For ordering info, see jinxremoving dot org.

If Destroyed Still True #6: Iraqi Kurdistan edition

I’ve been to ten or so countries since 2011 began. When people ask, I recite the list, but there’s one place that cancels out all the others. Their eyebrows shoot up when they hear the name. “Iraq! What was Iraq like?”

I have trouble answering this question. I don’t know what exactly they want to hear about, and maybe they don’t know either. I can’t fit all my experiences into a sentence. I think about the mountains and the call to prayer and the food. I think about walking in Dohuk at night, about getting lost in the park in Erbil, about the goatherds in the Zagros mountains, about the central square in Sulaimany, about the checkpoint in Kirkuk, about how my senses sharpened when we realised we needed to get out of that car, about the kindness of the family that hosted me, about the protests and about the friend who I feared might be dead.

Usually I just say “It was good”, or sometimes “It was mostly good.”

So I wrote If Destroyed Still True #6: Iraqi Kurdistan edition. It tells of hitch-hiking experiences good and bad, encounters with Kurdish and American soldiers, the kindness of strangers, being stranded, death threats, and the demonstrations in the region that have been largely unreported in the western press. At 28 A5 pages it’s the longest issue I’ve produced. It’s entirely handwritten, but fear not! My handwriting has frequently been mistaken for a font.

“sometimes charming, sometimes terrifying” – Sticky Institute

“has something to say and is perfectly astute in saying it. A must read” – Fulsome Prism

“beautiful, thoughtful, a testimony of feelings felt and questions asked” – Said The Gramophone

If Destroyed Still True #6: Iraqi Kurdistan edition
review in Fahrenheit C3100 podcast · review by Said The Gramophone

If you’d like a copy, visit jinxremoving dot org for information on how to order; and if you feel like telling other people about the zine, I won’t mind at all. Thanks for reading.

Everywhere and all over

I spent two extra days in Kurdistan because I turned up at Sulaimaniyah airport on time for my flight to Stockholm and the airport staff didn’t know anything about it. This turned out to be because Air Sweden had changed the departure airport to Erbil, two hours away, without bothering to let me know. I was now overstaying my visa. I stayed with an activist friend and his family. I didn’t sleep well at night because I was in the room that he normally slept in and he had received death threats. I didn’t bother to mention it because I had only two nights to worry about a prospective case of mistaken identity whereas he had to deal with it every night. They knew where he lived.
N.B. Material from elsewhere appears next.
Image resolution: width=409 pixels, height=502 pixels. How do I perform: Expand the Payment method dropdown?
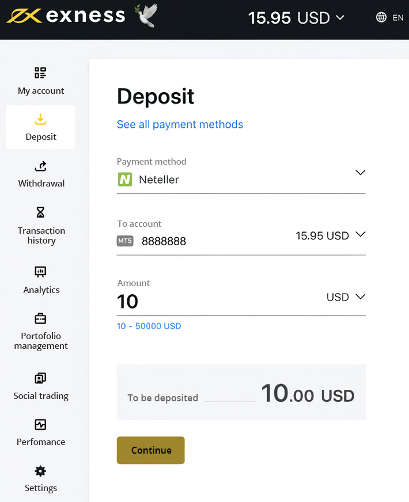(x=360, y=173)
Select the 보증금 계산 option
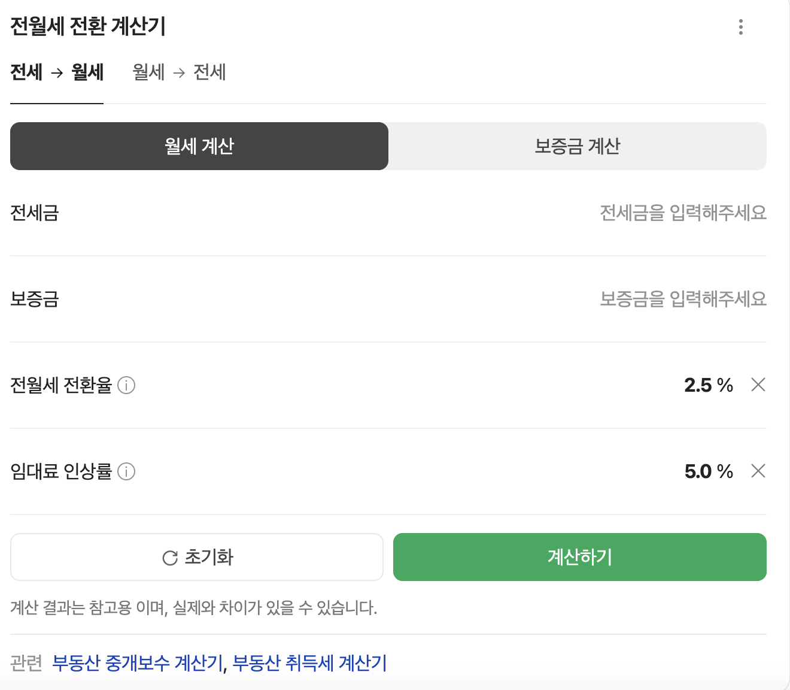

Finally in Stockholm, I had to quickly come to terms with all the snow and the fact that things were super-expensive. And then on to Berlin for half a day, too tired and in a hurry to bother stating that it felt weird to be back. My home from mid-February to mid-March was Leipzig, where I was looking after a cat while its owner was travelling.

I was in a neighbourhood not far east of the city centre. A few times a week I’d head down to the Turkish shops on Eisenbahnstraße to buy flatbread and yoghurt, which I’d eat with my date syrup from Amedi in Kurdistan. I didn’t go out much at all my first week, I was just glad to have some space to myself. I followed the protests in Sulaimaniyah closely, worrying about my friend’s safety.

I found myself narrating the cat’s every move. I couldn’t help myself. “Stretchycat!” I’d crow whenever he awoke from slumber and stiffly attempted to straighten himself out.

John from Belfast came to visit. We went out to Karl-Liebknecht-Straße, allegedly Leipzig’s most happening street, on a Saturday afternoon. The ghost town effect lacked only tumbleweed. That night we got drunk in a cheap smoky pub called Dolly Dimple. “Maybe it’s a stealth gay bar,” I said hopefully, watching the heavily tattooed girl dancing with female friends to nineties dance music. “I don’t think so,” said John, ever the realist. I requested The Key, The Secret by Urban Cookie Collective and the DJ agreed instantly. I drank a lot of wine. “Maybe he’s a nazi,” I said to John when a shaven-headed boy showed up with a dubious smile. “You think everyone is a nazi,” said John. I attempted to chat up the heavily tattooed girl for him. “Du bist sehr schön,” I explained, harking back to Blur lyrics rather than my two and a half years of German classes.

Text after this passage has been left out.